The total amount of carbon dioxide emitted in the past three years has stayed the same. Many countries are ditching coal and switching to natural gas and renewable energy sources, which has kept emissions from rising. Although this sounds positive, the amount of CO2 in the atmosphere is still increasing at full speed. Countries need to lower their emissions more in order to keep global warming less than two degrees Celsius higher than pre-industrial levels.

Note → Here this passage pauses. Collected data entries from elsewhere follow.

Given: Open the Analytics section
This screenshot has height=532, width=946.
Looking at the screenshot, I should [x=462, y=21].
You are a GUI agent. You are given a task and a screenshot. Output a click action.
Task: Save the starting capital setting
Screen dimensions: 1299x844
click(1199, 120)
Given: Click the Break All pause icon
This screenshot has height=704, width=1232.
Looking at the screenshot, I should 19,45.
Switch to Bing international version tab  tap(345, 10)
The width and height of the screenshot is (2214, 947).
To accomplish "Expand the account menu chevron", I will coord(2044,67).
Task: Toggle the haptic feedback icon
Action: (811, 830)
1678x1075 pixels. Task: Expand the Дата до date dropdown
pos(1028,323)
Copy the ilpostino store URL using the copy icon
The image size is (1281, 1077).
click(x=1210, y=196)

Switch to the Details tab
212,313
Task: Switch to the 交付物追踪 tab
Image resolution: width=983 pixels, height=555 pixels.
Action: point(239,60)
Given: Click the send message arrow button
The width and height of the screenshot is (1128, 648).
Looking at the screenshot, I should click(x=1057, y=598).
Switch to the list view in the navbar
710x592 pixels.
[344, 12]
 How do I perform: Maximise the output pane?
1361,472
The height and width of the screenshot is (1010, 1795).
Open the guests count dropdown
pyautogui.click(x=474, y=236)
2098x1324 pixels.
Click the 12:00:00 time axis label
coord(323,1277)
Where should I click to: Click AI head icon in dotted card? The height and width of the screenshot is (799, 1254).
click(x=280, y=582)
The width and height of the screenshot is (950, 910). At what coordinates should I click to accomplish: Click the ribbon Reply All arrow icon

The International Energy Agency released its 2016 report last Friday and found that all the countries in the world emitted 32.1 gigatons. This figure is the same as it was in 2014, which seems to show that carbon emissions have plateaued. In spite of this slow-down of carbon emissions, the economy has grown 3.1%.
Coal is out
Demand for coal is dropping worldwide. Many countries are switching to natural gas instead. Even though it still emits carbon, the amount is half that of coal. The US and China both emitted less CO2, which really made the difference on worldwide emissions because they are the biggest economies. US emissions dropped 3% by using more shale gas and renewable energy. The US economy still grew 1.6%. For the first time, more energy was generated from natural gas than from coal. Chinese emissions dropped 1% by using more renewable, nuclear, and gas energy. China has gotten more serious about tackling its air pollution problems and put policies to combat air pollution into place. Its economy still grew 6.7%.
Last year, renewables made up more than half of the growth in global electricity. Hydropower was the most implemented renewable and contributed to half of this total amount. There were also many new nuclear reactors built. The UK cut its coal use in half last year, which made its coal emissions similar to levels in the 1800s. UK wind farms produced more electricity than coal.
Don’t celebrate too early
Although emissions have gone down, atmospheric carbon dioxide levels rose by 23 gigatons in 2015 and rose by about 25 gigatons in 2016. This brings the atmospheric carbon dioxide levels to 406.4 ppm. Before the industrial revolution, it was about 280 ppm. This is the 5th year in a row in which atmospheric CO2 rose by 2 ppm or more. This is a huge increase of gas into the atmosphere.
Part of the reason why atmospheric CO2 is increasing even though emissions are constant is that feedback loops have been activated. For example, permafrost is melting and releasing more CO2. There are more forest fires, methane bubbling out of the ocean, cracking glaciers and many other positive feedback loops.
The whole equation of carbon release is complicated. Carbon dioxide is released from land-use changes and fossil fuel usage. Some of this CO2 is fixed into oceans, trees, and other carbon sinks. The rest is released into the atmosphere where it contributes to the greenhouse effect. Emissions are just one part of this equation: the fossil fuel usage. The increase in CO2 last year was expected to be high because of high emission levels and less carbon taken in trees. The El Niño stressed tropical forests and made them less able to take up carbon.
It is a good sign that global CO2 emissions haven’t increased further and it seems to show a trend. However, it is too soon to say for sure that global emissions have peaked. Additionally, keeping global emissions flat is not enough to keep global temperatures from rising more than two degrees Celsius above pre-industrial levels. This goal set by the Paris climate agreement still requires a lot of work to achieve. Although the leveling off of CO2 might make it tempting to think that we’re becoming more independent from fossil fuels, this is hardly the case. We still depend on it for agriculture, transportation, manufacturing, and other uses.
Unfortunately, atmospheric carbon is still rising drastically due to feedback loops initiated by rising temperatures and changes in the global carbon equation. Countries need to take even more drastic measures to decrease global emissions to have a chance to combat climate change.